Start of SOURCE MATERIAL

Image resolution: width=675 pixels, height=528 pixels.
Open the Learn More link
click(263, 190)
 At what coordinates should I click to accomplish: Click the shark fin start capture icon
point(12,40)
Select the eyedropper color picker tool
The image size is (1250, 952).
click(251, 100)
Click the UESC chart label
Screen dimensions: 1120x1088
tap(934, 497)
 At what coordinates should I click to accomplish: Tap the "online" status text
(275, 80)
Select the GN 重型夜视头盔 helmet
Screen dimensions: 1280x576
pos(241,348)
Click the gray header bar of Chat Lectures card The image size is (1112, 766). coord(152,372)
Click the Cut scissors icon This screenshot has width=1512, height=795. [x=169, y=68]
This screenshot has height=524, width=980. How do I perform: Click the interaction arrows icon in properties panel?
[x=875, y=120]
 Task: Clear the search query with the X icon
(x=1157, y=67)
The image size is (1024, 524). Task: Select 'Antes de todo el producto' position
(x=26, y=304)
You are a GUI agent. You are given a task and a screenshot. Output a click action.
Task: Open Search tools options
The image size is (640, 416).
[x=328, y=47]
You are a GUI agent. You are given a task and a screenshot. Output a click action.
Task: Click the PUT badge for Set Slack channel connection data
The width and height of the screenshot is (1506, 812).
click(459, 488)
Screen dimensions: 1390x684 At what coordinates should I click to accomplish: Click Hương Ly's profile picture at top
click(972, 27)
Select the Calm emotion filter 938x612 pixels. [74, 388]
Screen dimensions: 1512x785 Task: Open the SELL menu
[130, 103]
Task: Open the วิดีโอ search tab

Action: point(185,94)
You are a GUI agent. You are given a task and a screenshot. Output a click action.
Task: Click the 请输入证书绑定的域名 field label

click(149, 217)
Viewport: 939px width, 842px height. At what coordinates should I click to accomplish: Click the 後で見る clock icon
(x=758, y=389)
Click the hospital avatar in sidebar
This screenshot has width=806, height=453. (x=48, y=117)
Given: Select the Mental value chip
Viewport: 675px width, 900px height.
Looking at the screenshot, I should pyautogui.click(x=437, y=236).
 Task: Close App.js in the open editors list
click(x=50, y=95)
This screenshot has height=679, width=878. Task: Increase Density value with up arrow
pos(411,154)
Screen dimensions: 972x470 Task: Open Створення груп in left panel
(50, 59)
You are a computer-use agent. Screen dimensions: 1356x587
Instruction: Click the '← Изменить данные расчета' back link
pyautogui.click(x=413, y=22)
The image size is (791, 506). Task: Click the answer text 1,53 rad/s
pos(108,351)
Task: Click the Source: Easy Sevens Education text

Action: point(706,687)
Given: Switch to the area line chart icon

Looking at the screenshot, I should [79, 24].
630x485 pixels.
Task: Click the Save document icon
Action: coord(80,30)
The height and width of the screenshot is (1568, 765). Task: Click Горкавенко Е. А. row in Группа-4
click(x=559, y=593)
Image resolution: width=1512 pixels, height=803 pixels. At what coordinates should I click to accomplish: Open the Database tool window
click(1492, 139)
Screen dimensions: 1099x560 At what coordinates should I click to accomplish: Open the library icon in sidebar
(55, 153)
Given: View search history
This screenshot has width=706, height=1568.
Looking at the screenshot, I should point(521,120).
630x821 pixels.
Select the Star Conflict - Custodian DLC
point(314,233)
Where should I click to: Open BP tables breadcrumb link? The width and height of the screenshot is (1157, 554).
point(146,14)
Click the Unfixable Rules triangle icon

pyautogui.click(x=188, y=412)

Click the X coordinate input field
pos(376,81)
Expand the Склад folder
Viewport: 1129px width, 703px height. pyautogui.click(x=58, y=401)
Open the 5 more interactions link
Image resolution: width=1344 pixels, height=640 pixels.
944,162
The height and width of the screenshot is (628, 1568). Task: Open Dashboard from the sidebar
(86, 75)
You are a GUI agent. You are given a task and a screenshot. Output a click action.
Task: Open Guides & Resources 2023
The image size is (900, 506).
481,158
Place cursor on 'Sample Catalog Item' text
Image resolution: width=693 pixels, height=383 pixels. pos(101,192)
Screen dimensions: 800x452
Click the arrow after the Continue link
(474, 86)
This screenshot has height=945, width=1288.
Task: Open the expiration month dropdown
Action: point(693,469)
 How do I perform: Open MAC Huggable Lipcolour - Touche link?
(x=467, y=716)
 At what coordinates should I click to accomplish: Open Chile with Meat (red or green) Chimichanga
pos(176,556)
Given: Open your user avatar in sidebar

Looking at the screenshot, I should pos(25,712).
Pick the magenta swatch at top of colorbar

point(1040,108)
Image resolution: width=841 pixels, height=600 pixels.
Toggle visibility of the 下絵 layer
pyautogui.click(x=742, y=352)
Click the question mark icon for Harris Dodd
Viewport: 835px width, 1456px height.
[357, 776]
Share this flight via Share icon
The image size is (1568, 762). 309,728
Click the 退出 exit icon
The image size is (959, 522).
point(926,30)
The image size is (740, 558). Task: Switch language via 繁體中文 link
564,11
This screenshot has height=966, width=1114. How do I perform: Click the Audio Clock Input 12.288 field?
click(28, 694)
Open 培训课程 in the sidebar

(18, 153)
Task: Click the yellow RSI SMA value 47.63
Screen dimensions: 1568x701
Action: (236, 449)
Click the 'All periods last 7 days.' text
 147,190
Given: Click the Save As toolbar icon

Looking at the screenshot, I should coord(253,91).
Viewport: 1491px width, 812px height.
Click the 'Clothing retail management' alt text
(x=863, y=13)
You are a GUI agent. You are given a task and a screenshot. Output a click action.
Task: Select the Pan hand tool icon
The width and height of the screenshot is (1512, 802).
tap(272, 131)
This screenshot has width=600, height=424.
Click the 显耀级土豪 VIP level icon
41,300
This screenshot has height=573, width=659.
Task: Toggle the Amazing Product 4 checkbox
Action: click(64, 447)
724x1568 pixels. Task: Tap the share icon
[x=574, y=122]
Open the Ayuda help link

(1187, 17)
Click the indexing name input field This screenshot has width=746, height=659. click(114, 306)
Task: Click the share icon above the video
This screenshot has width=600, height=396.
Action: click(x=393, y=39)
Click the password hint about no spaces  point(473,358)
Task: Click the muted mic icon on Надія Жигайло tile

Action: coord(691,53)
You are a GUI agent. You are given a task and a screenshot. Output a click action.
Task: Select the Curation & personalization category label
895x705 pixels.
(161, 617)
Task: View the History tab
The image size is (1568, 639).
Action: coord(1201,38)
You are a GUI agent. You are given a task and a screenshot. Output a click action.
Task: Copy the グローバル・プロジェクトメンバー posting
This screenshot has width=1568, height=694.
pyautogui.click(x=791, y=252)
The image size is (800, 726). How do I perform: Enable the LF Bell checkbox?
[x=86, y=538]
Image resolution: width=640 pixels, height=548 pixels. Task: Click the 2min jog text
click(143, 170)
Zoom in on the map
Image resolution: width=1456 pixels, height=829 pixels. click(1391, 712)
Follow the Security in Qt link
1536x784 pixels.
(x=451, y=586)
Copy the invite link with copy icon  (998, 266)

End of SOURCE MATERIAL

WORK TASK:
The entries above need to be repeated in full, exactly as written.

EXERCISE SOLUTION:
Image resolution: width=675 pixels, height=528 pixels.
Open the Learn More link
click(263, 190)
 At what coordinates should I click to accomplish: Click the shark fin start capture icon
point(12,40)
Select the eyedropper color picker tool
The image size is (1250, 952).
click(251, 100)
Click the UESC chart label
Screen dimensions: 1120x1088
tap(934, 497)
 At what coordinates should I click to accomplish: Tap the "online" status text
(275, 80)
Select the GN 重型夜视头盔 helmet
Screen dimensions: 1280x576
pos(241,348)
Click the gray header bar of Chat Lectures card The image size is (1112, 766). coord(152,372)
Click the Cut scissors icon This screenshot has width=1512, height=795. [x=169, y=68]
This screenshot has height=524, width=980. How do I perform: Click the interaction arrows icon in properties panel?
[x=875, y=120]
 Task: Clear the search query with the X icon
(x=1157, y=67)
The image size is (1024, 524). Task: Select 'Antes de todo el producto' position
(x=26, y=304)
You are a GUI agent. You are given a task and a screenshot. Output a click action.
Task: Open Search tools options
The image size is (640, 416).
[x=328, y=47]
You are a GUI agent. You are given a task and a screenshot. Output a click action.
Task: Click the PUT badge for Set Slack channel connection data
The width and height of the screenshot is (1506, 812).
click(459, 488)
Screen dimensions: 1390x684 At what coordinates should I click to accomplish: Click Hương Ly's profile picture at top
click(972, 27)
Select the Calm emotion filter 938x612 pixels. [74, 388]
Screen dimensions: 1512x785 Task: Open the SELL menu
[130, 103]
Task: Open the วิดีโอ search tab

Action: point(185,94)
You are a GUI agent. You are given a task and a screenshot. Output a click action.
Task: Click the 请输入证书绑定的域名 field label

click(149, 217)
Viewport: 939px width, 842px height. At what coordinates should I click to accomplish: Click the 後で見る clock icon
(x=758, y=389)
Click the hospital avatar in sidebar
This screenshot has width=806, height=453. (x=48, y=117)
Given: Select the Mental value chip
Viewport: 675px width, 900px height.
Looking at the screenshot, I should pyautogui.click(x=437, y=236).
 Task: Close App.js in the open editors list
click(x=50, y=95)
This screenshot has height=679, width=878. Task: Increase Density value with up arrow
pos(411,154)
Screen dimensions: 972x470 Task: Open Створення груп in left panel
(50, 59)
You are a computer-use agent. Screen dimensions: 1356x587
Instruction: Click the '← Изменить данные расчета' back link
pyautogui.click(x=413, y=22)
The image size is (791, 506). Task: Click the answer text 1,53 rad/s
pos(108,351)
Task: Click the Source: Easy Sevens Education text

Action: point(706,687)
Given: Switch to the area line chart icon

Looking at the screenshot, I should [79, 24].
630x485 pixels.
Task: Click the Save document icon
Action: coord(80,30)
The height and width of the screenshot is (1568, 765). Task: Click Горкавенко Е. А. row in Группа-4
click(x=559, y=593)
Image resolution: width=1512 pixels, height=803 pixels. At what coordinates should I click to accomplish: Open the Database tool window
click(1492, 139)
Screen dimensions: 1099x560 At what coordinates should I click to accomplish: Open the library icon in sidebar
(55, 153)
Given: View search history
This screenshot has width=706, height=1568.
Looking at the screenshot, I should point(521,120).
630x821 pixels.
Select the Star Conflict - Custodian DLC
point(314,233)
Where should I click to: Open BP tables breadcrumb link? The width and height of the screenshot is (1157, 554).
point(146,14)
Click the Unfixable Rules triangle icon

pyautogui.click(x=188, y=412)

Click the X coordinate input field
pos(376,81)
Expand the Склад folder
Viewport: 1129px width, 703px height. pyautogui.click(x=58, y=401)
Open the 5 more interactions link
Image resolution: width=1344 pixels, height=640 pixels.
944,162
The height and width of the screenshot is (628, 1568). Task: Open Dashboard from the sidebar
(86, 75)
You are a GUI agent. You are given a task and a screenshot. Output a click action.
Task: Open Guides & Resources 2023
The image size is (900, 506).
481,158
Place cursor on 'Sample Catalog Item' text
Image resolution: width=693 pixels, height=383 pixels. pos(101,192)
Screen dimensions: 800x452
Click the arrow after the Continue link
(474, 86)
This screenshot has height=945, width=1288.
Task: Open the expiration month dropdown
Action: point(693,469)
 How do I perform: Open MAC Huggable Lipcolour - Touche link?
(x=467, y=716)
 At what coordinates should I click to accomplish: Open Chile with Meat (red or green) Chimichanga
pos(176,556)
Given: Open your user avatar in sidebar

Looking at the screenshot, I should pos(25,712).
Pick the magenta swatch at top of colorbar

point(1040,108)
Image resolution: width=841 pixels, height=600 pixels.
Toggle visibility of the 下絵 layer
pyautogui.click(x=742, y=352)
Click the question mark icon for Harris Dodd
Viewport: 835px width, 1456px height.
[357, 776]
Share this flight via Share icon
The image size is (1568, 762). 309,728
Click the 退出 exit icon
The image size is (959, 522).
point(926,30)
The image size is (740, 558). Task: Switch language via 繁體中文 link
564,11
This screenshot has height=966, width=1114. How do I perform: Click the Audio Clock Input 12.288 field?
click(28, 694)
Open 培训课程 in the sidebar

(18, 153)
Task: Click the yellow RSI SMA value 47.63
Screen dimensions: 1568x701
Action: (236, 449)
Click the 'All periods last 7 days.' text
 147,190
Given: Click the Save As toolbar icon

Looking at the screenshot, I should coord(253,91).
Viewport: 1491px width, 812px height.
Click the 'Clothing retail management' alt text
(x=863, y=13)
You are a GUI agent. You are given a task and a screenshot. Output a click action.
Task: Select the Pan hand tool icon
The width and height of the screenshot is (1512, 802).
tap(272, 131)
This screenshot has width=600, height=424.
Click the 显耀级土豪 VIP level icon
41,300
This screenshot has height=573, width=659.
Task: Toggle the Amazing Product 4 checkbox
Action: click(64, 447)
724x1568 pixels. Task: Tap the share icon
[x=574, y=122]
Open the Ayuda help link

(1187, 17)
Click the indexing name input field This screenshot has width=746, height=659. click(114, 306)
Task: Click the share icon above the video
This screenshot has width=600, height=396.
Action: click(x=393, y=39)
Click the password hint about no spaces  point(473,358)
Task: Click the muted mic icon on Надія Жигайло tile

Action: coord(691,53)
You are a GUI agent. You are given a task and a screenshot. Output a click action.
Task: Select the Curation & personalization category label
895x705 pixels.
(161, 617)
Task: View the History tab
The image size is (1568, 639).
Action: coord(1201,38)
You are a GUI agent. You are given a task and a screenshot. Output a click action.
Task: Copy the グローバル・プロジェクトメンバー posting
This screenshot has width=1568, height=694.
pyautogui.click(x=791, y=252)
The image size is (800, 726). How do I perform: Enable the LF Bell checkbox?
[x=86, y=538]
Image resolution: width=640 pixels, height=548 pixels. Task: Click the 2min jog text
click(143, 170)
Zoom in on the map
Image resolution: width=1456 pixels, height=829 pixels. click(1391, 712)
Follow the Security in Qt link
1536x784 pixels.
(x=451, y=586)
Copy the invite link with copy icon  (998, 266)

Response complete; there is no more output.